## Begin RECORDS FOR THIS TASK
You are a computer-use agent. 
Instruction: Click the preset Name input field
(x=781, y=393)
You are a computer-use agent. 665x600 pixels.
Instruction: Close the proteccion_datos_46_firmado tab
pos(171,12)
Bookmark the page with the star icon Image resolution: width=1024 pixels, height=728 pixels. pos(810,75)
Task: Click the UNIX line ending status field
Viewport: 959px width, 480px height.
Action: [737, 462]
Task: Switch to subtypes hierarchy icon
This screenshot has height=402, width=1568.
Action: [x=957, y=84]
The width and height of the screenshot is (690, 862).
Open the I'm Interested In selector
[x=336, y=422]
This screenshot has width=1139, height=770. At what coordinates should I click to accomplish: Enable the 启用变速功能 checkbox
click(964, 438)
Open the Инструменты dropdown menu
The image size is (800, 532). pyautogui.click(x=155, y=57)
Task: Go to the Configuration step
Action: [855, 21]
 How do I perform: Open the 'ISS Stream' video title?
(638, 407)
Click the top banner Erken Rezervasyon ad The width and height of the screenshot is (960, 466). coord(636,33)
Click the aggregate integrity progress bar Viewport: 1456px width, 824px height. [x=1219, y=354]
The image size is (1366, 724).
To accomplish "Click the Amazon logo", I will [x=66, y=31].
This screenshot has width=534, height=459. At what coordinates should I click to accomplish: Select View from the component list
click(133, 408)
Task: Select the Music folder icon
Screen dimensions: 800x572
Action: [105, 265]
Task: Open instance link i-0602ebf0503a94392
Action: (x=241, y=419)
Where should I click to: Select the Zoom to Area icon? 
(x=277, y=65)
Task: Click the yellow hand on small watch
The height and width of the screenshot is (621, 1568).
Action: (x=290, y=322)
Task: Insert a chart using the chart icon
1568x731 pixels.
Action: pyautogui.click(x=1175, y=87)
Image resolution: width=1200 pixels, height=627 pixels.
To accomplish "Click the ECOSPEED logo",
## End RECORDS FOR THIS TASK
● **REQUIREMENTS**
Convert the lines above into a numbered list, omitting any blank lines.

● **EXPECTED ANSWER**
1. You are a computer-use agent. 
2. Instruction: Click the preset Name input field
3. (x=781, y=393)
4. You are a computer-use agent. 665x600 pixels.
5. Instruction: Close the proteccion_datos_46_firmado tab
6. pos(171,12)
7. Bookmark the page with the star icon Image resolution: width=1024 pixels, height=728 pixels. pos(810,75)
8. Task: Click the UNIX line ending status field
9. Viewport: 959px width, 480px height.
10. Action: [737, 462]
11. Task: Switch to subtypes hierarchy icon
12. This screenshot has height=402, width=1568.
13. Action: [x=957, y=84]
14. The width and height of the screenshot is (690, 862).
15. Open the I'm Interested In selector
16. [x=336, y=422]
17. This screenshot has width=1139, height=770. At what coordinates should I click to accomplish: Enable the 启用变速功能 checkbox
18. click(964, 438)
19. Open the Инструменты dropdown menu
20. The image size is (800, 532). pyautogui.click(x=155, y=57)
21. Task: Go to the Configuration step
22. Action: [855, 21]
23.  How do I perform: Open the 'ISS Stream' video title?
24. (638, 407)
25. Click the top banner Erken Rezervasyon ad The width and height of the screenshot is (960, 466). coord(636,33)
26. Click the aggregate integrity progress bar Viewport: 1456px width, 824px height. [x=1219, y=354]
27. The image size is (1366, 724).
28. To accomplish "Click the Amazon logo", I will [x=66, y=31].
29. This screenshot has width=534, height=459. At what coordinates should I click to accomplish: Select View from the component list
30. click(133, 408)
31. Task: Select the Music folder icon
32. Screen dimensions: 800x572
33. Action: [105, 265]
34. Task: Open instance link i-0602ebf0503a94392
35. Action: (x=241, y=419)
36. Where should I click to: Select the Zoom to Area icon? 
37. (x=277, y=65)
38. Task: Click the yellow hand on small watch
39. The height and width of the screenshot is (621, 1568).
40. Action: (x=290, y=322)
41. Task: Insert a chart using the chart icon
42. 1568x731 pixels.
43. Action: pyautogui.click(x=1175, y=87)
44. Image resolution: width=1200 pixels, height=627 pixels.
45. To accomplish "Click the ECOSPEED logo",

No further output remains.